Dolayısıyla Anadolu Efes’in bu ikilinin varlığında oyun kurucu pozisyonundan oyun kurma konusunda pek katkı aldığını göremiyoruz. Zaten baktığımız zaman Anadolu Efes THY EuroLeague’de ilk 10 hafta itibariyle oyun kurucu pozisyonundan en az asist katkısı alan iki takımdan biri. Aslında bu istatistik istisnasız her takım için çok olumsuz olarak nitelendirilebilecek bir istatistik olmaz çünkü kimi zaman bazı takımların oyun kurma ve pozisyon yaratma görevini iki ve üç numaralarına verip, oyun kurucu pozisyonundan direkt skor katkısı beklediğini görüyoruz.
Anadolu Efes’te de böyle bir durumun olduğundan bahsedilebilecek olsa bile ne kadar yeterli olduğu tartışılır. Ricky Ledo da Errick Mccollum gibi skorer olarak öne çıkan, çoğunlukla aklında top eline geldiği zaman kendi skorunu yaratmak olan bir oyuncu. Orada Krunoslav Simon’un iki ve üç numaradan topu yönlendirmeye ve pozisyon yaratmaya çalışan bir görüntüde olduğunu gördük ama bence kendisinin tek başına bu görevi tamamen üstlenmesi oldukça zordu. Anadolu Efes’in top paylaşımı, organize hücum gibi konularda sıkıntı yaşadığı ve bunun sonucunda bire birlerin, bireysel çabaların ve zorlamaların Anadolu Efes hücumlarında sık sık yer aldığı görüldü. Bu şekilde EuroLeague’de bir ritim yakalamak ve bir yerlere gelebilmek hiç kolay değil ki baktığımız zaman kısa oyuncuların bireysel performanslarında istikrarsızlıklar söz konusuydu.

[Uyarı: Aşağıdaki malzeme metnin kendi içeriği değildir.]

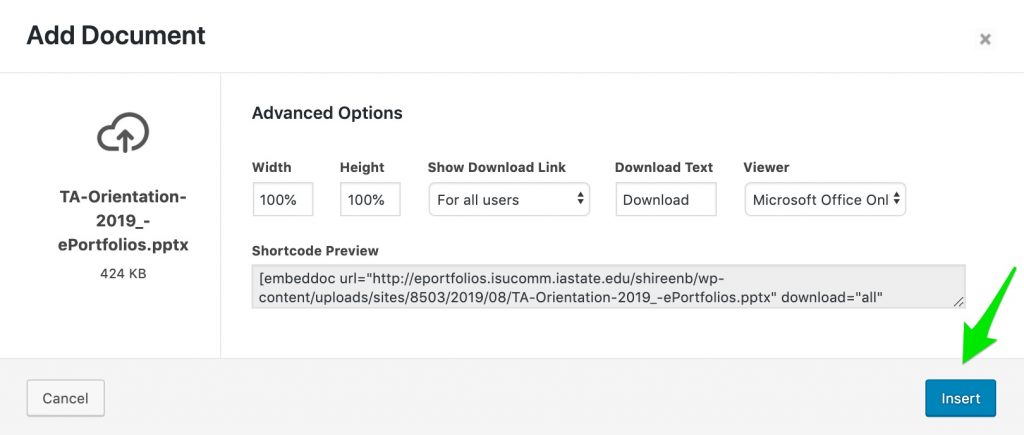Open the Viewer dropdown
The width and height of the screenshot is (1024, 435).
click(x=825, y=199)
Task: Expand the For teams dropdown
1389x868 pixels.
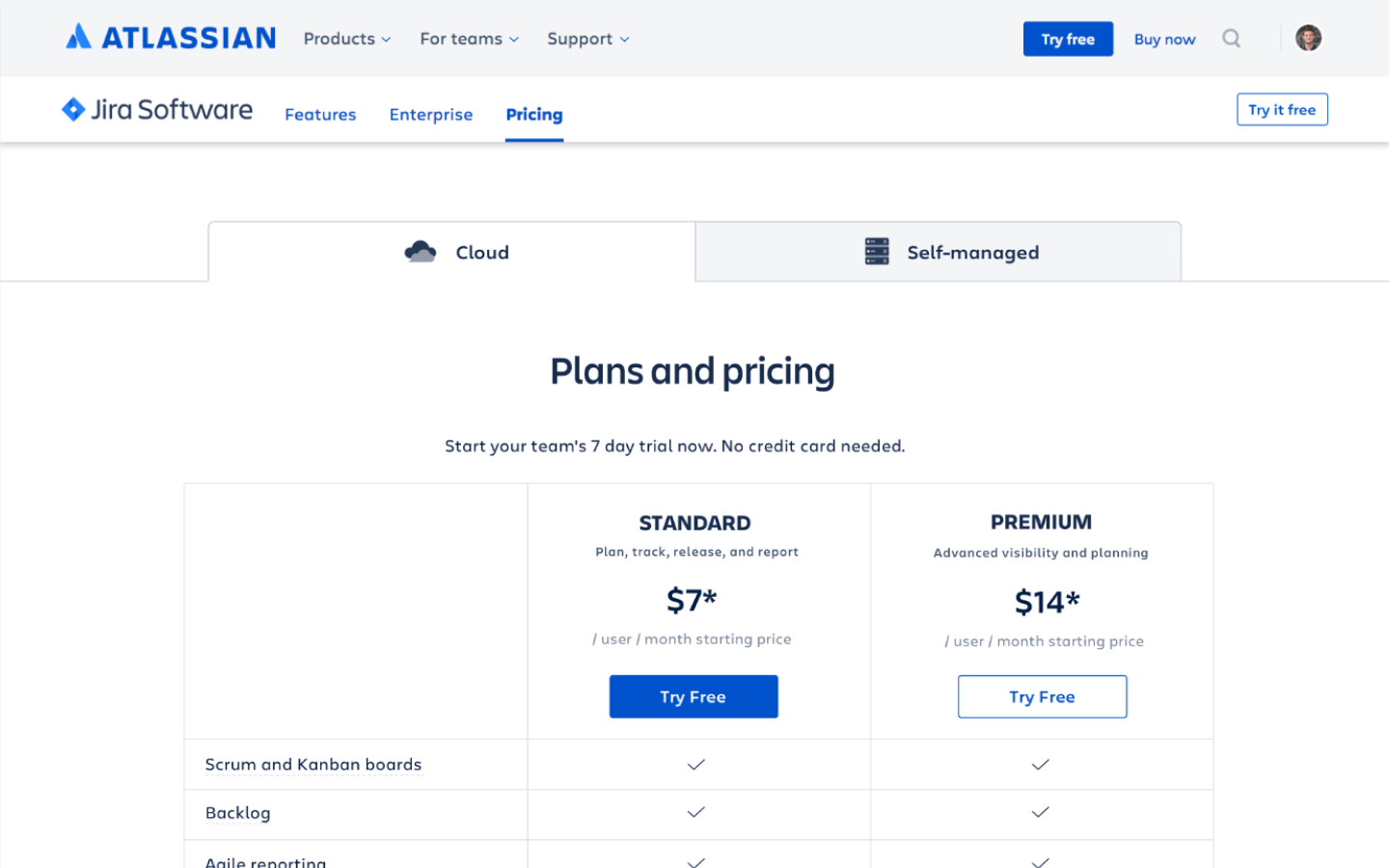Action: point(469,39)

Mesela Errick Mccollum’un (8/11) üçlük isabetiyle 31 sayı atıp, 33 verimlilik puanına ulaştığı ve o performansıyla haftanın MVP’si ödülünü kazandığı bir Maccabi FOX Tel Aviv maçı da vardı 12 dakika sahada kalarak hiç sayı atamayıp, (-4) verimlilik puanıyla bitirdiği bir CSKA Moskova maçı da vardı. Yine Errick Mccollum’un 12 tane serbest atış kullanarak 26 sayı atıp, 30 verimlilik puanı yaptığı Real Madrid maçı da vardı (2/12) saha içi isabetiyle 5 sayı atarak (-5) verimlilik puanıyla maçı tamamladığı Fenerbahçe Doğuş maçı da vardı.
Errick Mccollum’un böyle performanslarının olmasında elbette nasıl bir gününde olduğu da etkilidir ama rakip takımların nasıl bir savunma stratejisi izlediği ve kendisine karşı nasıl önlemler aldığı çok belirleyiciydi. Maccabi FOX Tel Aviv ve Barcelona Lassa maçlarında yüksek skor üretmesiyle Fenerbahçe Doğuş ve Zalgiris Kaunas maçlarında etkisiz kalması bana göre tesadüf değildi.